CHALLENGE: Return every line of the records that contains the word "Task", treating uppercase and lowercase letters as distinct.

─── EXERCISE INPUT

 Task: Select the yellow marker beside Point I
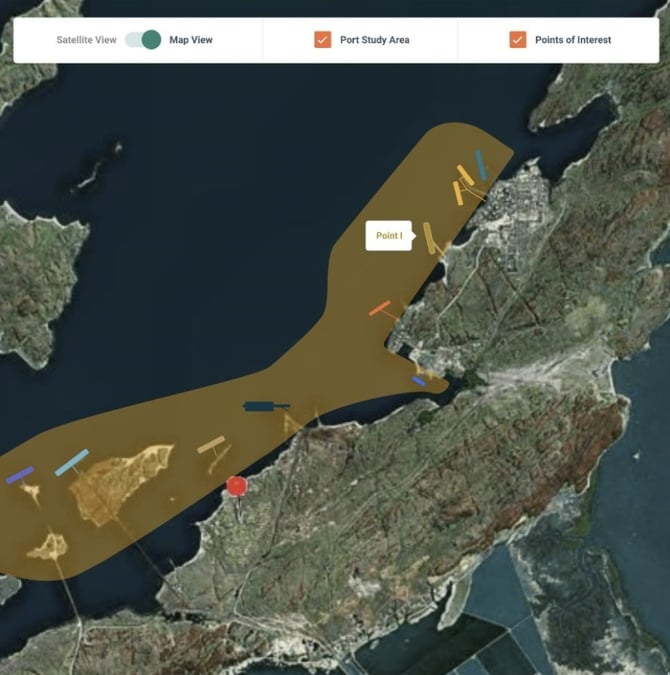point(429,238)
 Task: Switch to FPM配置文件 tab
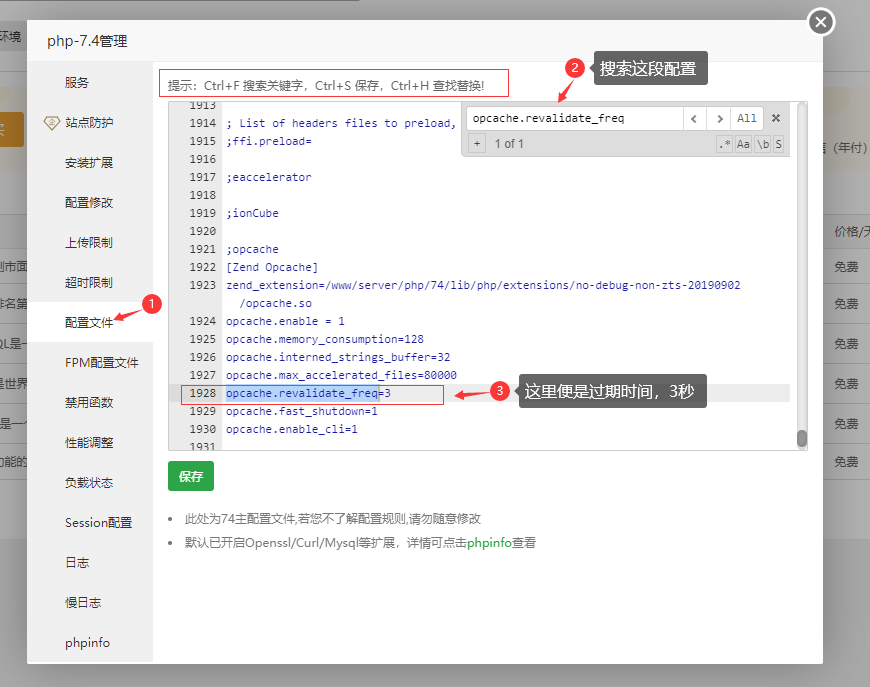[101, 363]
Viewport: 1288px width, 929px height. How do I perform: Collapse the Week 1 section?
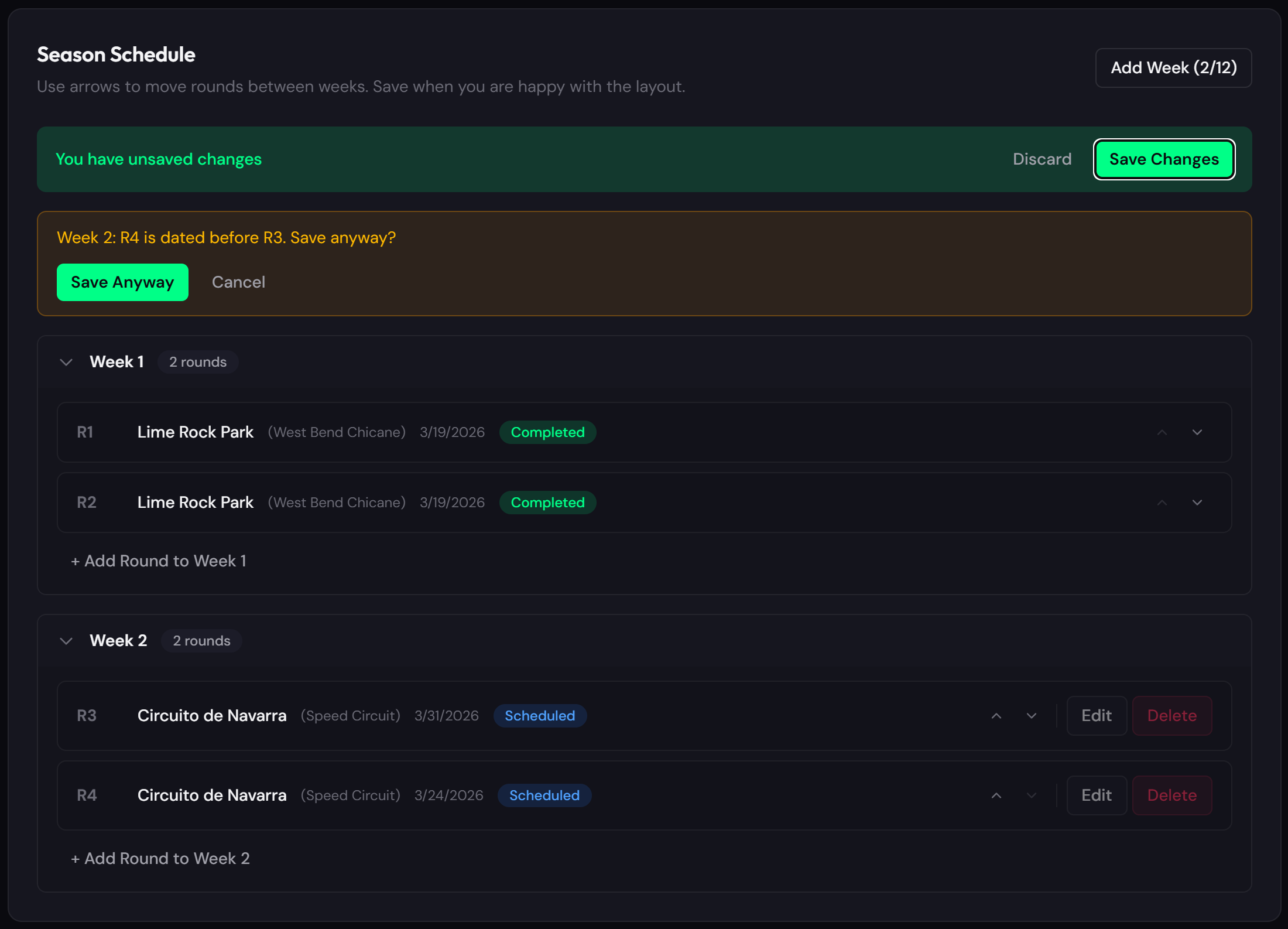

──────

SOLUTION FOR THIS PROBLEM:
 Task: Select the yellow marker beside Point I
 Task: Switch to FPM配置文件 tab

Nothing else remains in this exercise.